After being calibrated, the spring sensor can be directly applied in the petrochemical industry, such as oil tank GS monitoring. When the spring sensor was placed in the field, only the interferometric displacement needed to be measured. The corresponding temperature was able to be calculated from the established linear relationship, realizing an all-optical detection scheme without any electrical dangers.

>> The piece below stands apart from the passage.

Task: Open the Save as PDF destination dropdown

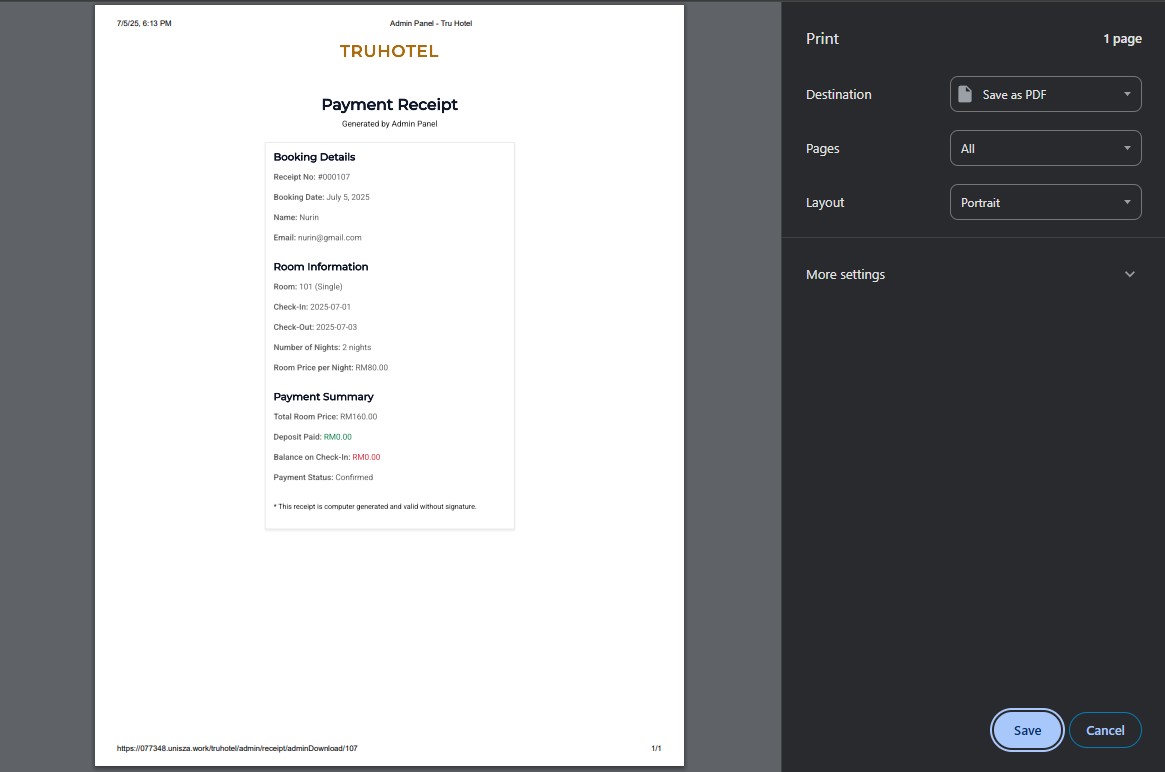Action: pyautogui.click(x=1045, y=94)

3. Experiment and Analysis

3.1. The Setup for Spring Sensor Calibration

The experimental setup was shown in Figure 3A,B. Due to lack of equipment to cover the whole temperature range from −25 °C to 65 °C, the temperature calibration was separated into two stages: the first was from room temperature (25 °C) to 65 °C, as given in Figure 3A; the second was from room temperature (25 °C) to −25 °C, as given in Figure 3B.
In the first stage, a temperature-controlled water bath (Changzhou Guohua Electric Appliances Co., Ltd., Changzhou, China) was employed to generate a step-like thermostatic varying calibration temperature. The fabricated spring sensor and a PT-100 Platinum resistance thermometer (Zhengzhou Keweilai Electronic Technology Co., Ltd., Zhengzhou, China) were put together in the middle of the bath. The temperatures measured by both PT-100 and the designed spring sensor were simultaneously recorded every 5 min. Then, a strain measured by the spring sensor was calibrated as a temperature sensor.
In the second stage, a low-temperature experiment was carried out using a concrete rapid freeze–thaw testing machine (Model TDR-15D, with a power supply of 380 V ~ and 50 Hz, Wuhu Huance Instrument Equipment Co., Ltd., Wuhu, China). The system employed an antifreeze coolant circulation to decrease the temperature to approximately −25 °C. The spring sensor was immersed into the antifreeze coolant together with the PT100 thermometer as the insert of Figure 3B. After the temperature reached each setpoint, it was maintained to ensure thermal equilibrium. When the temperature of −25 °C was reached, the heating power was turned off, and the system was allowed to cool naturally down to room temperature. Three circulations from room temperature to −25 °C were set with a step of 5 °C for both increasing and decreasing processes. Total three roundtrip calibration curves were obtained within three days, and a fitting curve was achieved, as presented in Figure 4.
The vertical dashed line represented the room temperature, by which the range of the calibration temperature was separated into the two stages, and the strain from the low-coherent interferometer of each process was normalized as zero and connected to form Figure 4. The right side of the dashed line corresponded to the first stage given by Figure 3A from room temperature to 65 °C; and the left side corresponded to the second stage given by Figure 3B from room temperature to low temperature −25 °C. The insert figure indicated the hysteresis of the strain between the increasing and decreasing temperatures as well as the point of maximum error.
As shown in Figure 4, the strain measured by the spring sensor corresponded linearly to the bath temperature. This indicated that the designed spring sensor was linear within the calibrated temperature range. The fitting results showed a well-linear relationship with a sensitivity of 14.78 μ ε / , which was calculated as the slope of the fitting curve in Figure 4 and is to be discussed in Section 4. The error bars showed the deviation of the measured strain values, which were plotted with ten-degree intervals. The error was mainly from the mechanical hysteresis of the spring sensor. In addition, the following factors also contributed to the error: (1) internal friction within the stainless-steel spring tube material during thermal expansion/contraction cycles; (2) potential micro-slip at the fiber-tube interface along the unbonded sections due to differential thermal expansion between the silica fiber and stainless-steel tube; (3) transient strain mismatches caused by differing response times of the constituent materials.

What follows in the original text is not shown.